[BEGIN SOURCE PASSAGE]
The Saga of '78
Matt Harris brings the story of the priesthood and temple ban into the twentieth- and twenty-first centuries
Honesty is the only way to heal faith communities from the devastating effects of racism, and if people of goodwill can learn from the Latter-day Saint experience, it might prompt them to excavate their own racial assumptions, wipe them clean of apologetics and rationalizations, and begin anew.
Matt Harris, Second-Class Saints, xv
Late last year, the Utah Monthly had the chance to sit down with Matt Harris, a professor of history at Colorado State University Pueblo and a scholar of twentieth-century Mormonism. In December, we published the first half of that conversation, available here. In the second half of our conversation, included below, we discuss Harris’s most recent book, Second-Class Saints: Black Mormons and the Struggle for Racial Equality, which came out in July 2024. Our discussion, which has been edited for length and clarity, touches on President Spencer W. Kimball’s role in reversing the priesthood and temple ban, ongoing efforts to heal the traumas caused by decades of church-sanctioned racism, the part that Harris’s book might play in those efforts, and forgotten twentieth-century Latter-day Saints whose stories merit retelling.
[END SOURCE PASSAGE]
[BEGIN STORED RECORDS]
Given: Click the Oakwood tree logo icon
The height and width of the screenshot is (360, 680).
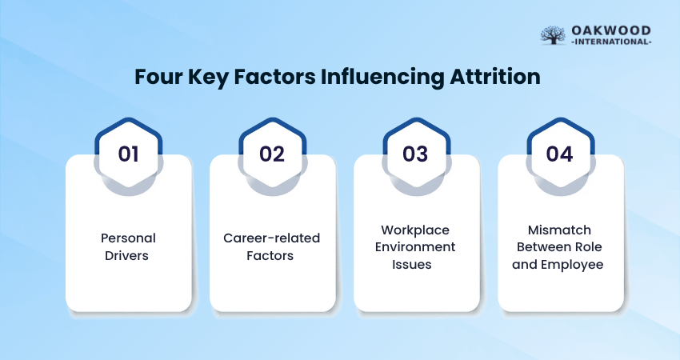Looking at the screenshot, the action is pos(553,35).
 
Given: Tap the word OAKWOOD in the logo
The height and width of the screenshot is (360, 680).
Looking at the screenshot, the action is pos(611,30).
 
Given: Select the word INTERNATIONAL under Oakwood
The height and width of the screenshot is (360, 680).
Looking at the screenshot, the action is pos(611,42).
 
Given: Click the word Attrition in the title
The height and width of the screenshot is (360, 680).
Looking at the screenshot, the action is pos(495,77).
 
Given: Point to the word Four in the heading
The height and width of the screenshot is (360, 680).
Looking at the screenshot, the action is pos(158,77).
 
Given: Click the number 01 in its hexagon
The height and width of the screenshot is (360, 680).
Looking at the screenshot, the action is pos(128,154).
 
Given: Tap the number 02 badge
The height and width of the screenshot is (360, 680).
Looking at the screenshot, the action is pos(272,154).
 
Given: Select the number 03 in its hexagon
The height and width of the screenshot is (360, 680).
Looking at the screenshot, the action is pos(415,154).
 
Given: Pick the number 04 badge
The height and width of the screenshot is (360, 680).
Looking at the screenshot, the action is pos(559,154).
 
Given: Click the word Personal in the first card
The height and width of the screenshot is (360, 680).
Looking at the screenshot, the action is pos(128,238).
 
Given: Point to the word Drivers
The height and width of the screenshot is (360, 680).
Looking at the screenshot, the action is pos(126,255).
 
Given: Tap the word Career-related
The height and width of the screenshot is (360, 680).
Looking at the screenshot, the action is pos(271,238).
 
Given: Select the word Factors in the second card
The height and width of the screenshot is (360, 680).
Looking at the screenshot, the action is pos(270,255).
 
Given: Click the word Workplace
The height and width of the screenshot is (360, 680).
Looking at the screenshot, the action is pos(415,230).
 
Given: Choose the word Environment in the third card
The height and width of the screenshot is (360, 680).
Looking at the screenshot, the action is pos(415,246).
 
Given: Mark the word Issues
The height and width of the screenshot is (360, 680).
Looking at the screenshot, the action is pos(411,264).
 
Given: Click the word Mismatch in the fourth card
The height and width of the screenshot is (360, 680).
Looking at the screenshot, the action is pos(559,230).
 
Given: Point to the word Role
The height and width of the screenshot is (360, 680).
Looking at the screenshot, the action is pos(588,246).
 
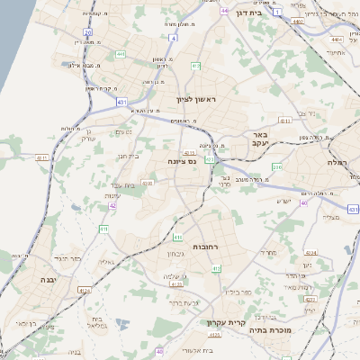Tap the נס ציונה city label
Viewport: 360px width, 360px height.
(182, 161)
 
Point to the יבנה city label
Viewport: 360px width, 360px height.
(48, 280)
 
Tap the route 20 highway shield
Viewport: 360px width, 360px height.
(88, 32)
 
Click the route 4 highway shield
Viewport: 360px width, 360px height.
(173, 39)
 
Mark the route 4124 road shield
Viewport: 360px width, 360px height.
(86, 290)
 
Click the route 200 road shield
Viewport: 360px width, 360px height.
(276, 167)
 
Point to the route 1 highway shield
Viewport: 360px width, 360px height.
(278, 11)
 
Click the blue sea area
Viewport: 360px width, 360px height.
(14, 36)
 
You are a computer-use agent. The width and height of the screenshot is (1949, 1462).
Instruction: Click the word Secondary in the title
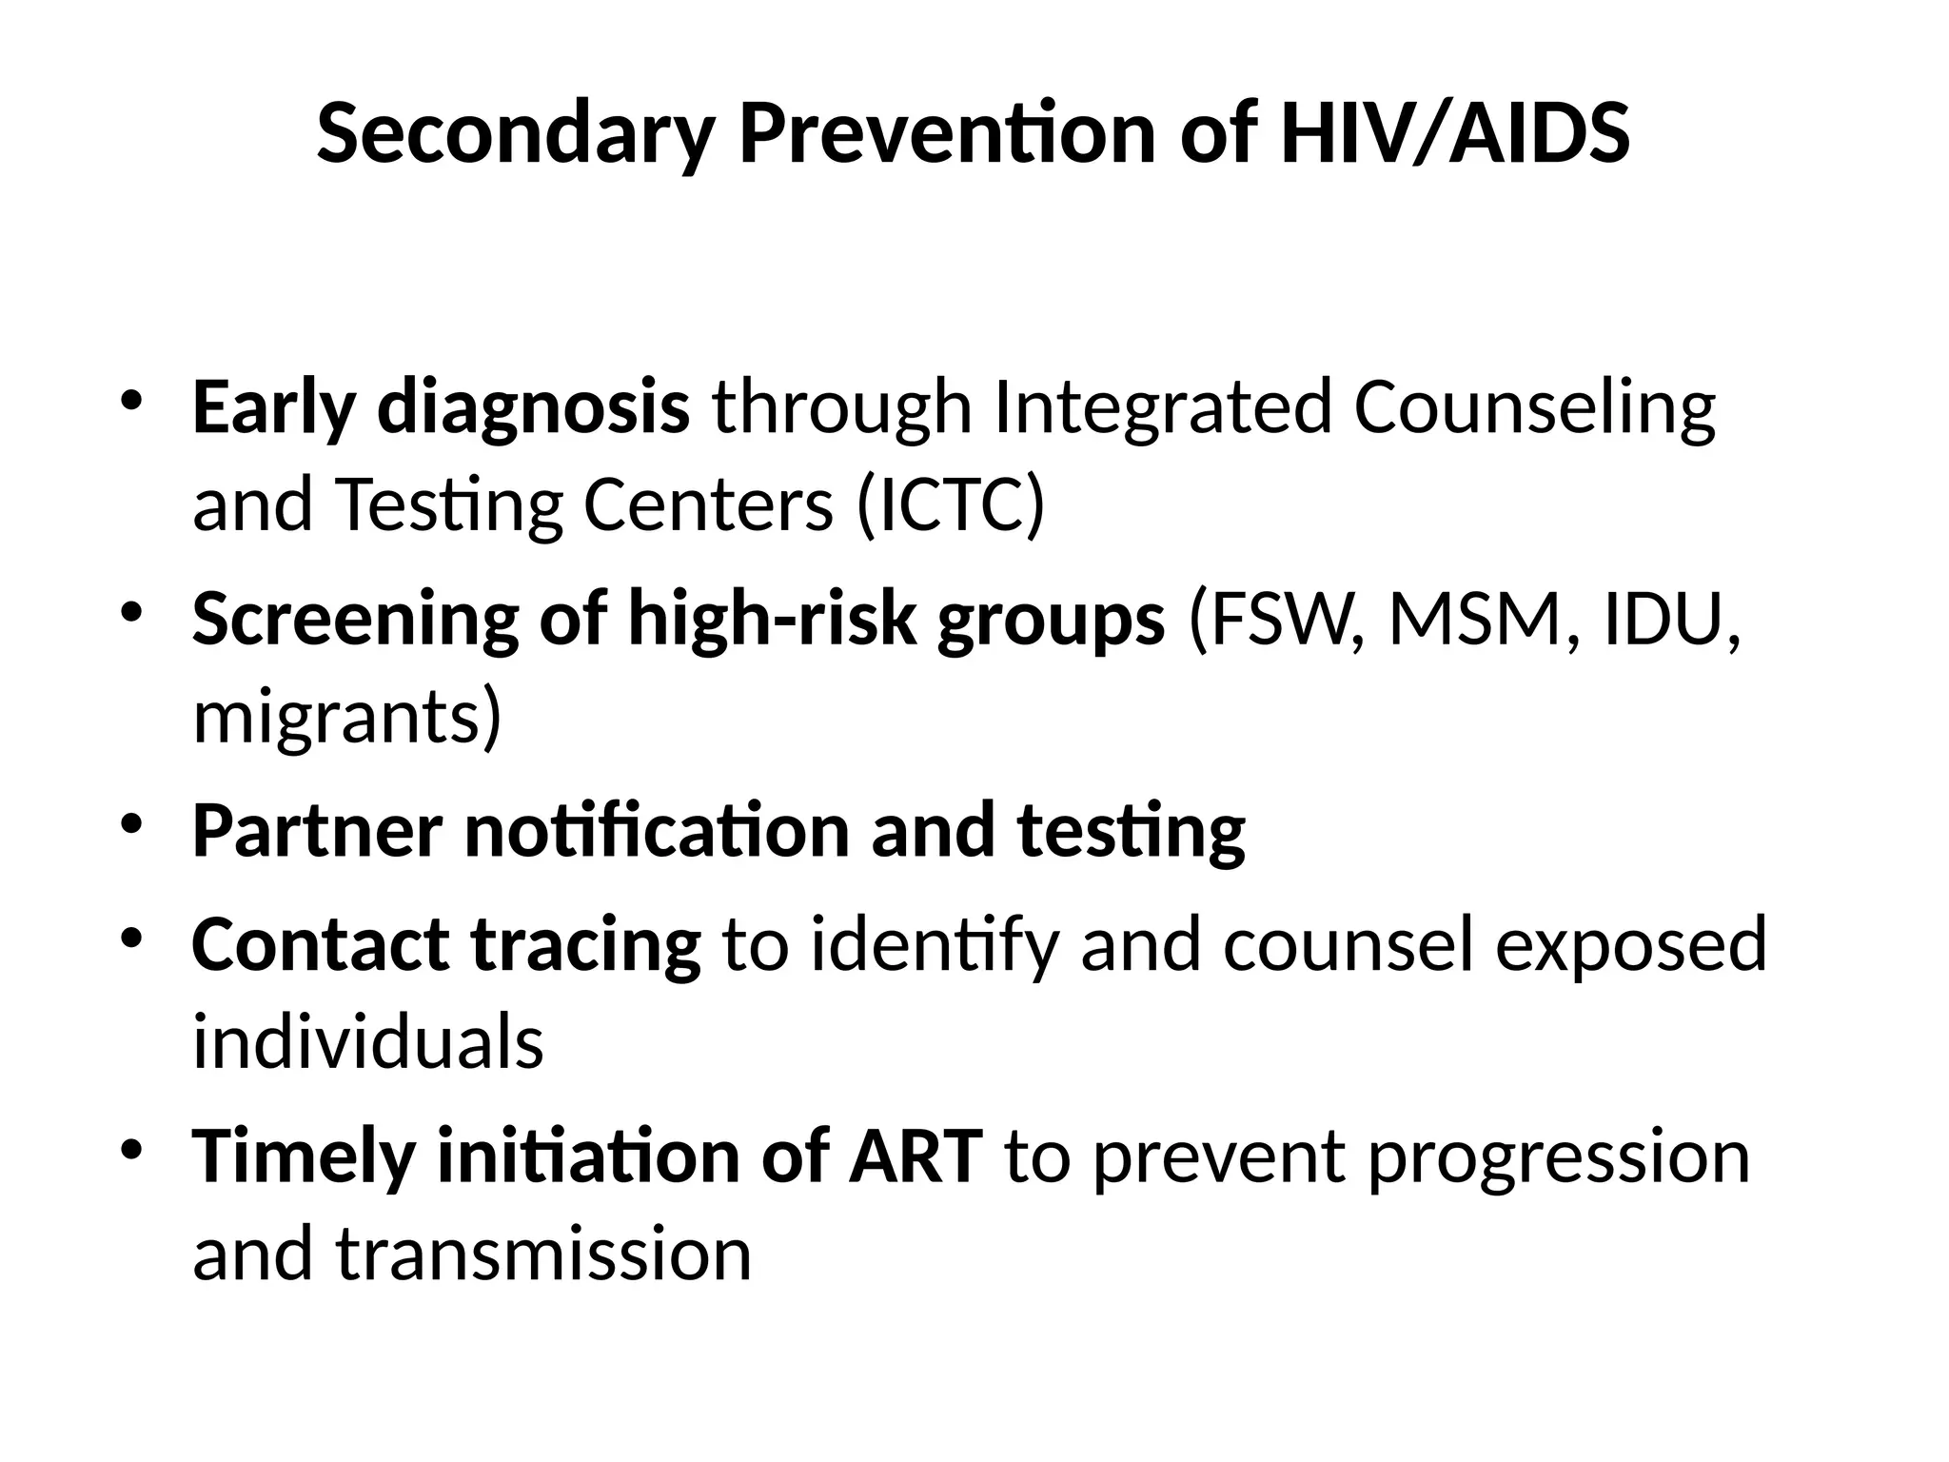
[END STORED RECORDS]
-- SHORT PROBLEM --
Carry on the piece about Matt Harris and the priesthood and temple ban, picking up after its last sentence. These items were taken from a separate source.

-- IN RESPONSE --
What two or three new findings does Second-Class Saints bring to the history of the priesthood and temple ban?
I’m plowing new ground everywhere, because we’ve never had a detailed account of the ban during the twenty and twenty-first centuries. We’ve got some wonderful scholarship on the nineteenth century, but not on the twentieth and twenty-first. It’s not because scholars haven’t had an interest, it’s simply because the materials to write such a story have never been available. So I got access to these restricted collections in several different archives.
But in terms of a rapid-fire response to your question, we’ve never had an extended look at how Latter-day Saints crossed the color line to pass as white, particularly in South Africa. We’ve never had a look at how the federal government was going to shut down BYU for civil rights violations. We’ve never had a detailed and intricate look at how President Kimball lifted the ban and how he had holdouts, including Mark Peterson, Delbert Stapley, and Ezra Benson. We’ve never had a detailed look at how he won over Elder McConkie. Most people think that McConkie would be the last person to lift the ban, given his views, but he was actually one of the first to come on board. We’ve never had a look at external things pressuring the brethren, like the Internal Revenue Service.
When I came to your book talk in Provo, I remember being particularly struck by what you said about Spencer Kimball. I think you said that church members have this image of Spencer Kimball praying for a revelation to overturn the priesthood man, but you said that what he was really praying for was to get his fellow apostles on board. Could you talk about that?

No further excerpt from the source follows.